* [What is expected]: For each line in the data below that holds "navigation", return a copy.

(Source data)

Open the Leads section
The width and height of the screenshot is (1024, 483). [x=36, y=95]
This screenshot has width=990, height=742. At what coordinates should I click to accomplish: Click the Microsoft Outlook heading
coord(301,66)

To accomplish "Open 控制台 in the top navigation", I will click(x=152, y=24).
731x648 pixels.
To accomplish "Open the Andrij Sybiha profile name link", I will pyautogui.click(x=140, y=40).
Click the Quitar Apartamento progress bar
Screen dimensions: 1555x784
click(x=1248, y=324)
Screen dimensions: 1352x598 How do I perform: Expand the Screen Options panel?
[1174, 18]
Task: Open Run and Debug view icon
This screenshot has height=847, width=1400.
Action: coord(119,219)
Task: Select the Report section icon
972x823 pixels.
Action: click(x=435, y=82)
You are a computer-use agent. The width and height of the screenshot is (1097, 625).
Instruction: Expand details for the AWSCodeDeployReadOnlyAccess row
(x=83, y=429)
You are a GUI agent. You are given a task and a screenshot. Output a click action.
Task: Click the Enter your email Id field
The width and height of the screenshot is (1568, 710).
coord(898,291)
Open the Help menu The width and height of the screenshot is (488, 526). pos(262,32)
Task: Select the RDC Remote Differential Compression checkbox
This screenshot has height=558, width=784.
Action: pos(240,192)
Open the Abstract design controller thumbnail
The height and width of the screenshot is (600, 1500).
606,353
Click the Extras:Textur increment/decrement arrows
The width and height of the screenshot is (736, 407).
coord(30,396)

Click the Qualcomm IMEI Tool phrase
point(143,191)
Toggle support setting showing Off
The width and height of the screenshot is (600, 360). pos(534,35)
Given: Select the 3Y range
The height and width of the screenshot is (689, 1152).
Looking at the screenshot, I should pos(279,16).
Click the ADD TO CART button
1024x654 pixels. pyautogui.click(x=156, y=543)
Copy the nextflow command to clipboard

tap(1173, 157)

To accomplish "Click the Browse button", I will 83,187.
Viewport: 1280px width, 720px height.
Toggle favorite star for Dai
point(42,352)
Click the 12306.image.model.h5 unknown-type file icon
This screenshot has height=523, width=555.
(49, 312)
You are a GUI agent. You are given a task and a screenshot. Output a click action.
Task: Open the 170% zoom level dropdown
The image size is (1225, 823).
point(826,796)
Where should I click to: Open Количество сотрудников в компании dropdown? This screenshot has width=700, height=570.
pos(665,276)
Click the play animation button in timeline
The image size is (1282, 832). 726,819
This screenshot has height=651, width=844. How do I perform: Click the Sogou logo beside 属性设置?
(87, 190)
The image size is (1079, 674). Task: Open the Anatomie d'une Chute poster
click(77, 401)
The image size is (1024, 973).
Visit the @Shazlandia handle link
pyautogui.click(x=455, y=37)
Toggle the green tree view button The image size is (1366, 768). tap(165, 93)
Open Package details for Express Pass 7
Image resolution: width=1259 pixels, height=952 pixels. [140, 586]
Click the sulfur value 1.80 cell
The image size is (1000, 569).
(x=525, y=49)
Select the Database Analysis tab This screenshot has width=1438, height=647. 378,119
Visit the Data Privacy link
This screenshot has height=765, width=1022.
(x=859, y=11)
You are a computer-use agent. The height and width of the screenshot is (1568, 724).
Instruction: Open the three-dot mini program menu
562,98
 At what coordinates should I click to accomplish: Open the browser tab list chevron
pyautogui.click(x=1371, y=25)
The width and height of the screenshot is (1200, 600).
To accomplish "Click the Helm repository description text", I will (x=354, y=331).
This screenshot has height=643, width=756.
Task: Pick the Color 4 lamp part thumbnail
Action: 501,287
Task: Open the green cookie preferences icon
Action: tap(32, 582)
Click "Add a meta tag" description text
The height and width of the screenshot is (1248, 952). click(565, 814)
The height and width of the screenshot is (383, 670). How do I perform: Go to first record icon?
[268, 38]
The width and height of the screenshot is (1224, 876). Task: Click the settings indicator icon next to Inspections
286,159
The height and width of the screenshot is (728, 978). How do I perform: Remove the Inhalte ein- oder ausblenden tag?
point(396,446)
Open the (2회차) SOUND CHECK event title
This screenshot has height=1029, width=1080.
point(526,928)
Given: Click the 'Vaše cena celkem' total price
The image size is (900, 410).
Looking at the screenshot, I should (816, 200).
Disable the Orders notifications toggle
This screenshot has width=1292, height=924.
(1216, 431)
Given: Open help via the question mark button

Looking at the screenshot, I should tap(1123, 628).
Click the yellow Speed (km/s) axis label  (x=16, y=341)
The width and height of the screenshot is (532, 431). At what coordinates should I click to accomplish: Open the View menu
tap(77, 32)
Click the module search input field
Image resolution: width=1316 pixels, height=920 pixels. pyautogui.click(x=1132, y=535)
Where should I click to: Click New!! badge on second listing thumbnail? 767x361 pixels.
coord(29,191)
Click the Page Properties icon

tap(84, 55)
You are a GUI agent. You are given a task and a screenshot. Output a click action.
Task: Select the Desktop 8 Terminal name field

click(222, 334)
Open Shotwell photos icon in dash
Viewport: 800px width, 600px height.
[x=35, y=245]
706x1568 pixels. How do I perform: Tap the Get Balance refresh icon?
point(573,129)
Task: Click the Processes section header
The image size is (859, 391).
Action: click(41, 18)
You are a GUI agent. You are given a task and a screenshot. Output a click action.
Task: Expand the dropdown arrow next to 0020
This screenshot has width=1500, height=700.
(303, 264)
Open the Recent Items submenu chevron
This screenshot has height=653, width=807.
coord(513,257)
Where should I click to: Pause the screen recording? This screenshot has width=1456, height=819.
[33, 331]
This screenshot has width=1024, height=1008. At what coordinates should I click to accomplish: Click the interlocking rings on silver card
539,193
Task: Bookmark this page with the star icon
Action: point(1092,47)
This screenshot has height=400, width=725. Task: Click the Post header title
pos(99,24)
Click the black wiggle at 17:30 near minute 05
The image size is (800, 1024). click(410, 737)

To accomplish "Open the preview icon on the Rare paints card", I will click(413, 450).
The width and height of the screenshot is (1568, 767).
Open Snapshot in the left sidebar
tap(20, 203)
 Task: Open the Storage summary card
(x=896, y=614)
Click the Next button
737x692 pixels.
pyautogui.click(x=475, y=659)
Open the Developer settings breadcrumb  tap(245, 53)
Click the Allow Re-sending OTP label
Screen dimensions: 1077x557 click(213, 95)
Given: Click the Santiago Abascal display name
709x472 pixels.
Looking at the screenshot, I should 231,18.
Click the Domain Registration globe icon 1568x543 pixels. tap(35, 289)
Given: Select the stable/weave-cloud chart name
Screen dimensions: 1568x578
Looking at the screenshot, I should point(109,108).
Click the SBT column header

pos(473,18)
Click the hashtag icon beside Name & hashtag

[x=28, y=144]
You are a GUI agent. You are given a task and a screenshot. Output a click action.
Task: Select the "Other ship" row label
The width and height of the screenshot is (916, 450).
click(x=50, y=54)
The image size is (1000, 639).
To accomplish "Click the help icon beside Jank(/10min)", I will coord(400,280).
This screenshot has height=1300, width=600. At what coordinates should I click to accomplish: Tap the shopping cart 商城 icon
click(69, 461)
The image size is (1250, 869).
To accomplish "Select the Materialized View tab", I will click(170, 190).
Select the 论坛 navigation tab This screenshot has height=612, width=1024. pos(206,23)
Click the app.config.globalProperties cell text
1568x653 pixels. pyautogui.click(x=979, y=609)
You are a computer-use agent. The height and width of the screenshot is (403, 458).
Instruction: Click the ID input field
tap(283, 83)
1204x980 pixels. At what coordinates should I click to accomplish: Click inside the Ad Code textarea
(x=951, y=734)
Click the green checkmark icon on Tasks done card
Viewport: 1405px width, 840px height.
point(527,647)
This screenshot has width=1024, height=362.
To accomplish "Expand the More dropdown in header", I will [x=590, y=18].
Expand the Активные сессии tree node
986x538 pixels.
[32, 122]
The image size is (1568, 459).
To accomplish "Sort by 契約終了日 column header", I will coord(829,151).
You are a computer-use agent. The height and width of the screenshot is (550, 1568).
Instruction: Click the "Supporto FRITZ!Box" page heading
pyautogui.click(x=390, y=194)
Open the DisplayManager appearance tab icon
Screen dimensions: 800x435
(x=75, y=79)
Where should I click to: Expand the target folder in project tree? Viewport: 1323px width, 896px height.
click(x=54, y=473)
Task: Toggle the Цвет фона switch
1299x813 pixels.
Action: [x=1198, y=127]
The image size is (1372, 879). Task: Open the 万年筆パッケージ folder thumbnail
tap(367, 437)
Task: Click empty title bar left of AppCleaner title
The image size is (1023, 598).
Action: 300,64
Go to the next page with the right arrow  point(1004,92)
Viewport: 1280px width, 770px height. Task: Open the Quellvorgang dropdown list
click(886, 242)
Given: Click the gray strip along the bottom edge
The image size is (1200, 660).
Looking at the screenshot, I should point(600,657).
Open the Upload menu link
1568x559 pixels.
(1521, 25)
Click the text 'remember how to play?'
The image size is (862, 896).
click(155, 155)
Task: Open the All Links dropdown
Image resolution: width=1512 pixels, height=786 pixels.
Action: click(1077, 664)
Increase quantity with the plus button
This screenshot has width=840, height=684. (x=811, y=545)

* [Solved exercise]:
To accomplish "Open 控制台 in the top navigation", I will click(x=152, y=24).
Select the 论坛 navigation tab This screenshot has height=612, width=1024. pos(206,23)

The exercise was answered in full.